◆ **Your assignment**
Your task is to print, exactly and only, the lines from the start of the entries below through the line with "Dr. melaxin eyephalt eyebag cream due 10g 2 pack (136, 295)". Include both ends, but skip the pictures.

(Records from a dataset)

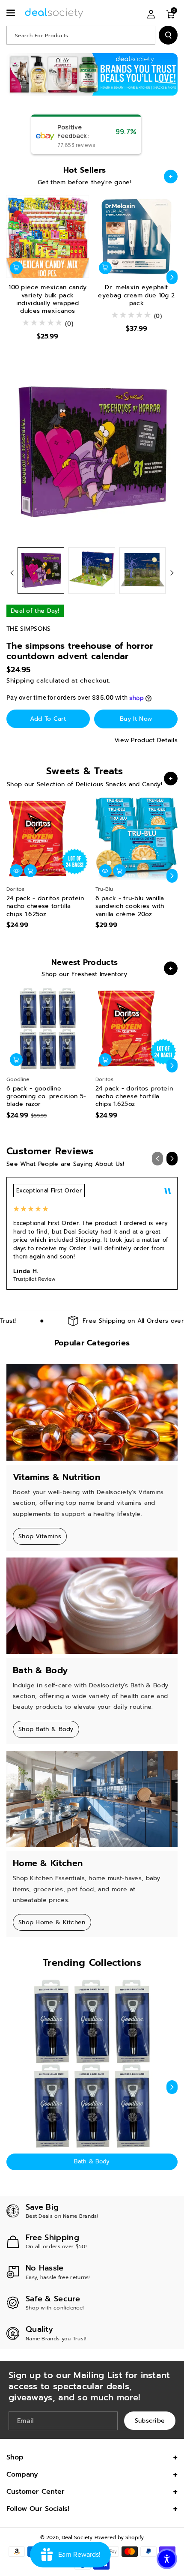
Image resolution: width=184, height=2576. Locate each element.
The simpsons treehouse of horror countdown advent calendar (80, 651)
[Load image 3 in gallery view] (142, 570)
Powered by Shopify (119, 2537)
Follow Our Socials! (37, 2509)
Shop (15, 2457)
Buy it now (136, 718)
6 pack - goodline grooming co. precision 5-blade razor (46, 1096)
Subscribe (150, 2420)
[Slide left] (12, 277)
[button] (11, 13)
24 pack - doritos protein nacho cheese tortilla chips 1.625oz (45, 906)
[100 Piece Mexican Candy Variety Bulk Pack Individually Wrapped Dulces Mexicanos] (47, 236)
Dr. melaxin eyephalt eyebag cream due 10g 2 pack (136, 295)
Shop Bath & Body (46, 1729)
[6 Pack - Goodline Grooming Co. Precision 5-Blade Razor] (47, 1028)
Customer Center (35, 2491)
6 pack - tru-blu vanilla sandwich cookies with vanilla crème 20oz (129, 906)
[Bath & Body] (92, 2063)
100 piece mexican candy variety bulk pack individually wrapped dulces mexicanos (47, 299)
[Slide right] (172, 277)
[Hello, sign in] (151, 13)
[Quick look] (105, 870)
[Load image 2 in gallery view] (91, 570)
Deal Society (77, 2537)
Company (22, 2474)
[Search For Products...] (168, 35)
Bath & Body (92, 2161)
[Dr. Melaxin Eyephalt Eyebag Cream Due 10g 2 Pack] (136, 236)
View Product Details (146, 740)
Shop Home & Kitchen (52, 1922)
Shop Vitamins (39, 1536)
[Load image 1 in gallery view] (41, 570)
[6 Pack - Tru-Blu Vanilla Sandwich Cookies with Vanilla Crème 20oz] (136, 838)
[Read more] (171, 176)
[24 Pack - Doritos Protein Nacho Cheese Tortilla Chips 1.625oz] (47, 838)
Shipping (20, 680)
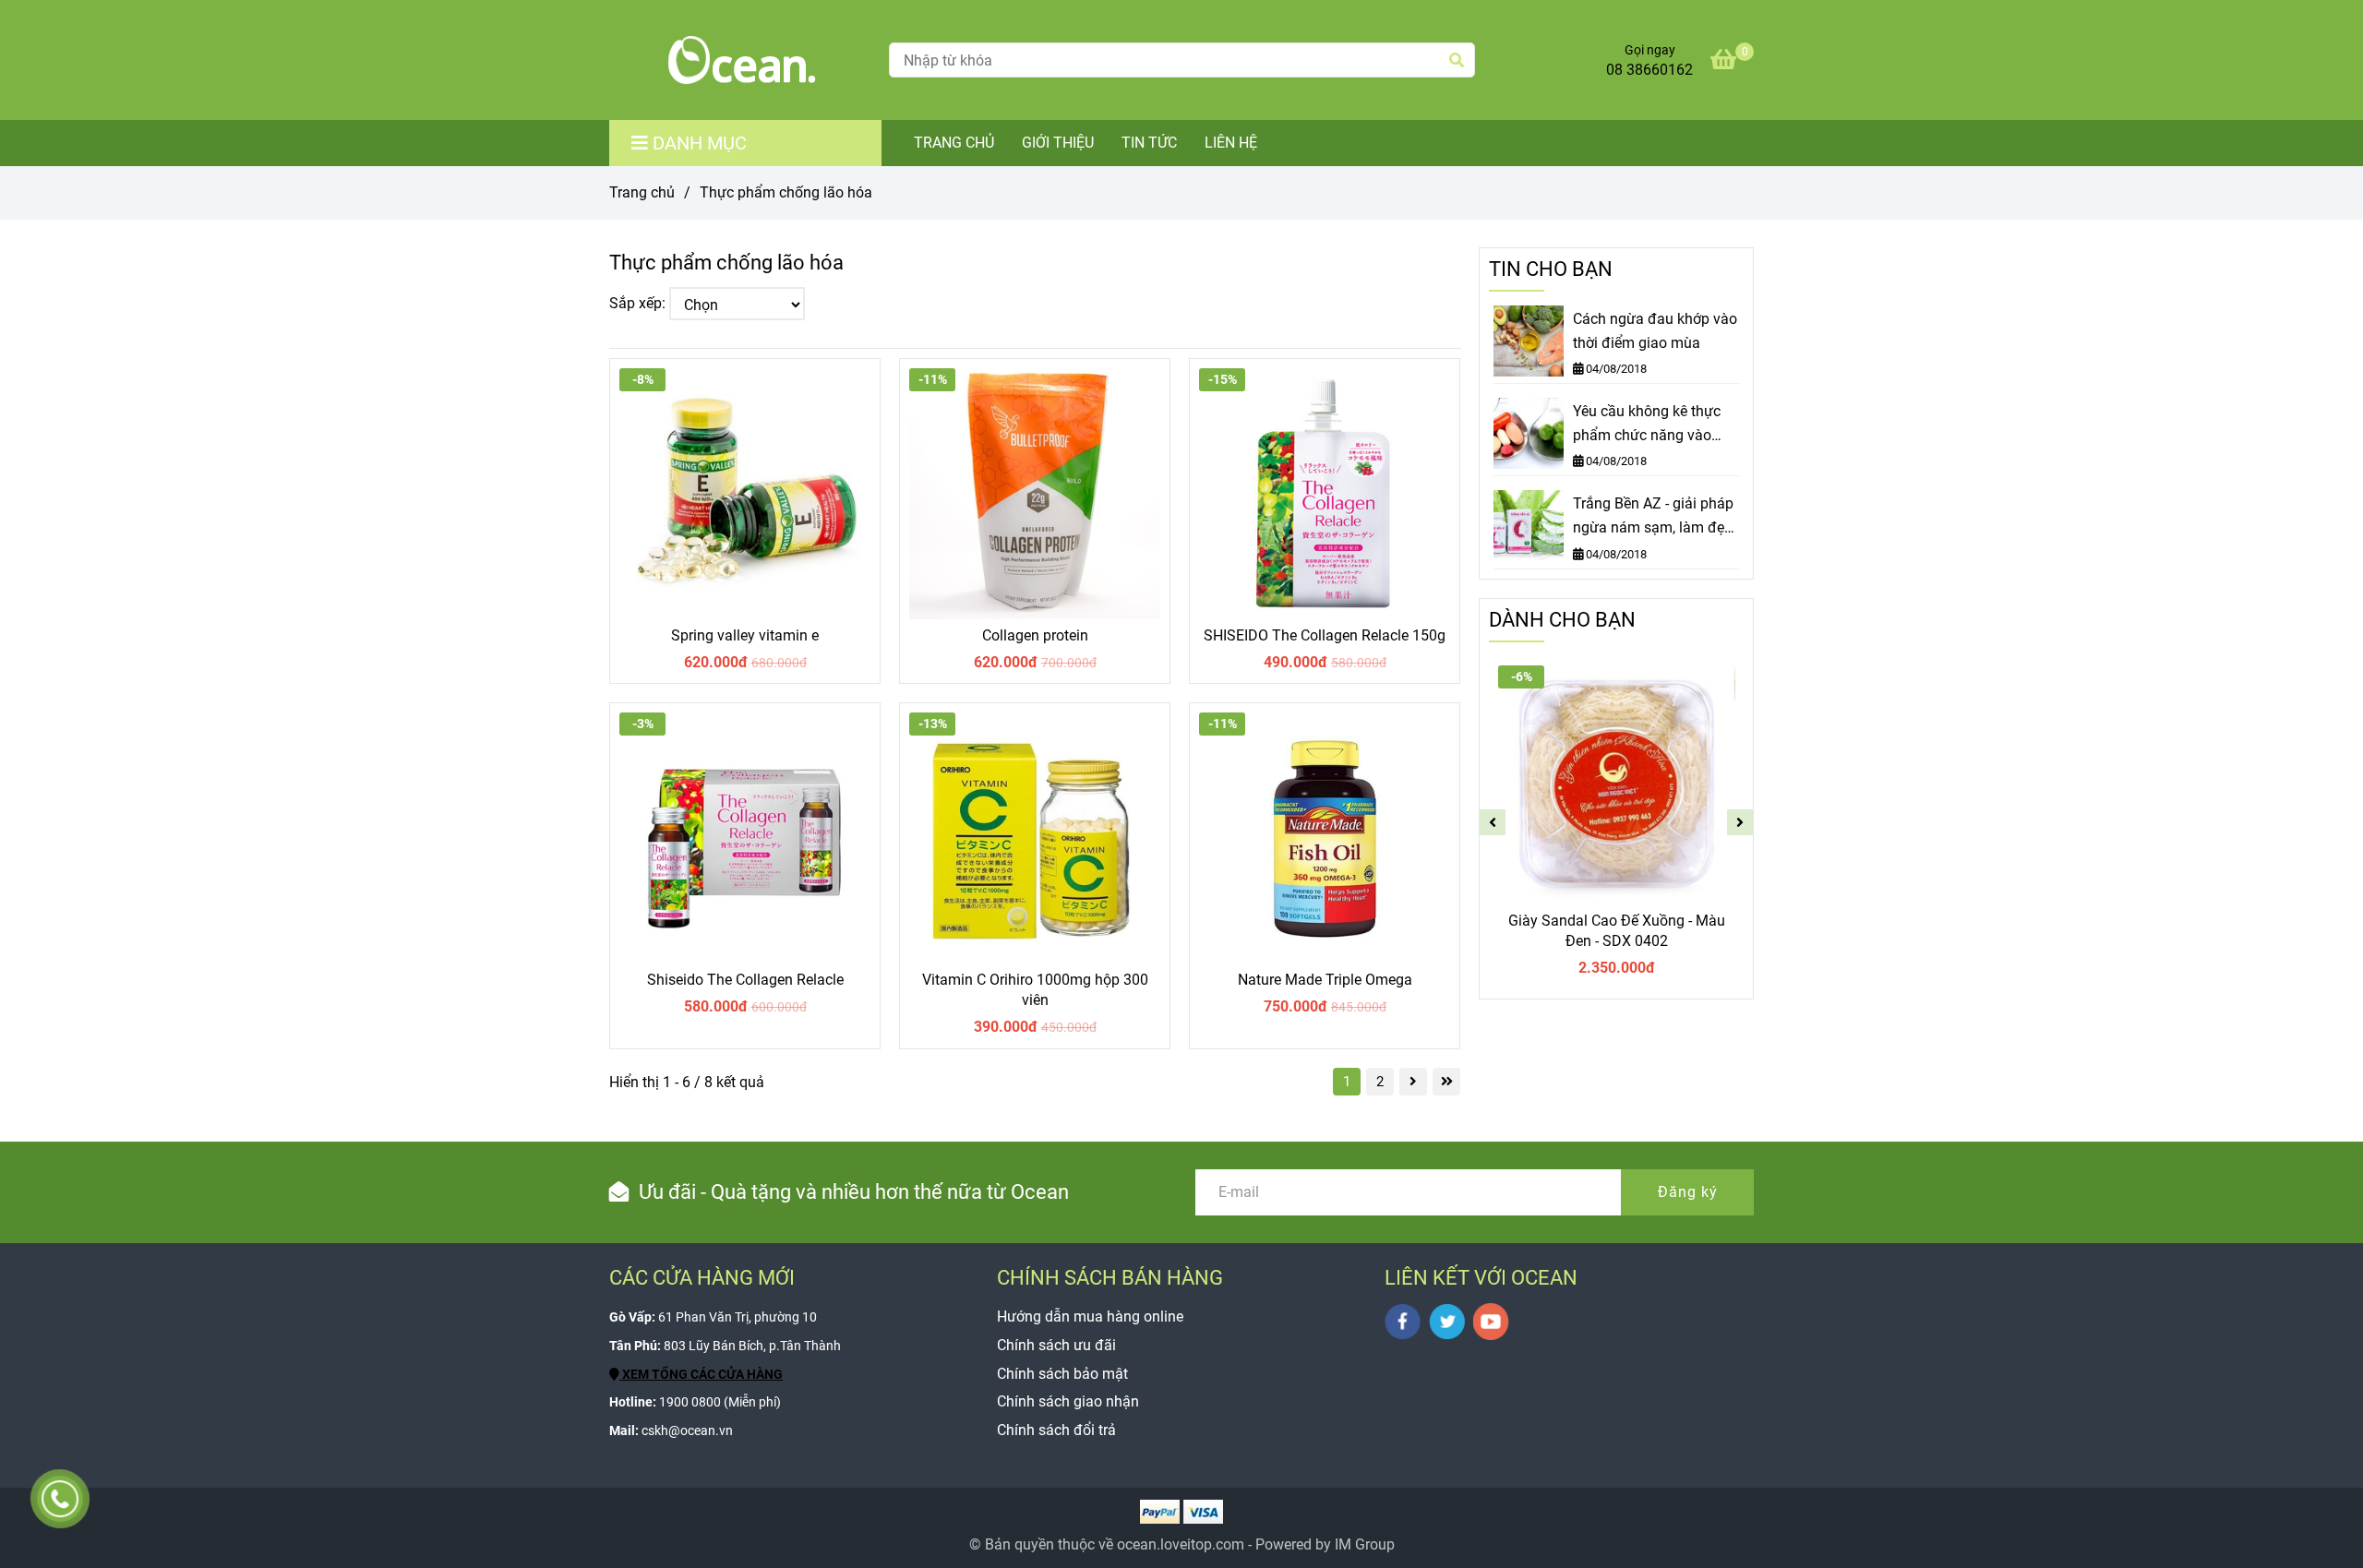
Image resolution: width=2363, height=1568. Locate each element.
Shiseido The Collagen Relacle (745, 979)
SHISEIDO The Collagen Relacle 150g (1324, 635)
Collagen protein (1035, 635)
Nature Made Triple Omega (1325, 979)
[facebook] (1403, 1321)
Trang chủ (642, 192)
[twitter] (1447, 1321)
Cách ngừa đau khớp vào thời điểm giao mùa (1655, 331)
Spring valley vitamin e (745, 635)
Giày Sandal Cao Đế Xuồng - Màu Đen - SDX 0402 (1616, 931)
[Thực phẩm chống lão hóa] (742, 60)
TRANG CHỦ (954, 142)
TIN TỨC (1149, 142)
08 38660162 (1649, 69)
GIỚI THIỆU (1058, 142)
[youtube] (1491, 1321)
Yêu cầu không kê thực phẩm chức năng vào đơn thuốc (1647, 424)
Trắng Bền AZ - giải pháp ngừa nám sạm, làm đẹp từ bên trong (1653, 517)
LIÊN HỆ (1231, 142)
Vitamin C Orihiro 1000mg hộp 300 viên (1035, 990)
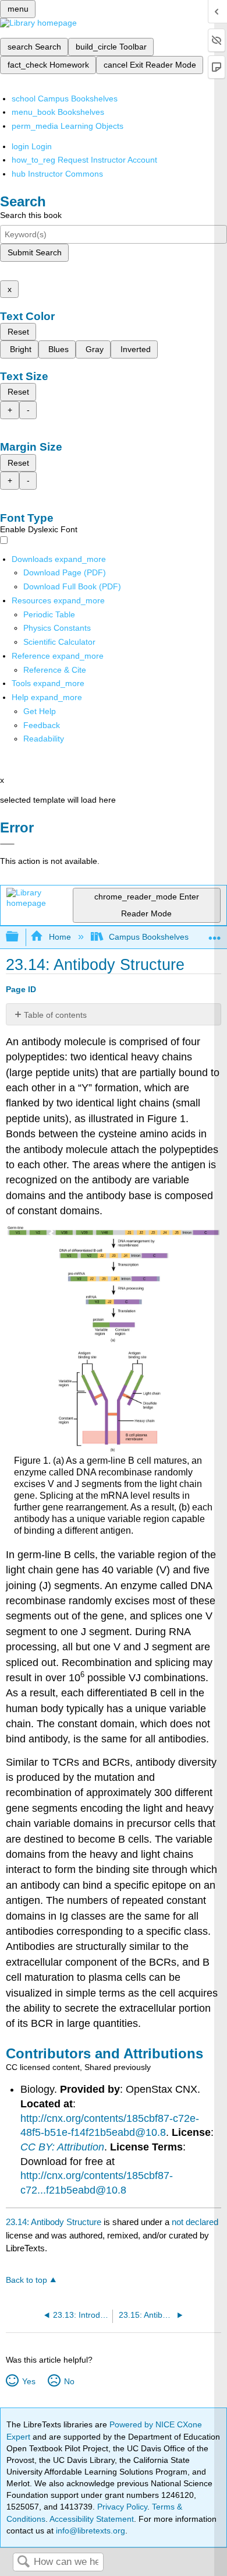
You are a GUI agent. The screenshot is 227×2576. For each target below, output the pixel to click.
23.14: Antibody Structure (53, 2222)
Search (23, 2562)
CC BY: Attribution (62, 2147)
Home (60, 936)
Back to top (26, 2280)
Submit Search (35, 252)
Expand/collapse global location (214, 933)
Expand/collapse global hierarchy (20, 937)
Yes (28, 2381)
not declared (195, 2222)
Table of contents (55, 1015)
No (69, 2381)
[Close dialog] (7, 844)
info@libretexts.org (89, 2530)
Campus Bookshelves (149, 936)
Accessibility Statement (91, 2519)
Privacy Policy (122, 2506)
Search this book (31, 215)
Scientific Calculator (59, 641)
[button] (41, 725)
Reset (18, 331)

◆ **Solution for this exercise**
Image resolution: width=184, height=2576. Locate each element.
The simpsons treehouse of horror countdown advent calendar (80, 651)
[Load image 3 in gallery view] (142, 570)
Powered by Shopify (119, 2537)
Follow Our Socials! (37, 2509)
Shop (15, 2457)
Buy it now (136, 718)
6 pack - goodline grooming co. precision 5-blade razor (46, 1096)
Subscribe (150, 2420)
[Slide left] (12, 277)
[button] (11, 13)
24 pack - doritos protein nacho cheese tortilla chips 1.625oz (45, 906)
[100 Piece Mexican Candy Variety Bulk Pack Individually Wrapped Dulces Mexicanos] (47, 236)
Dr. melaxin eyephalt eyebag cream due 10g 2 pack (136, 295)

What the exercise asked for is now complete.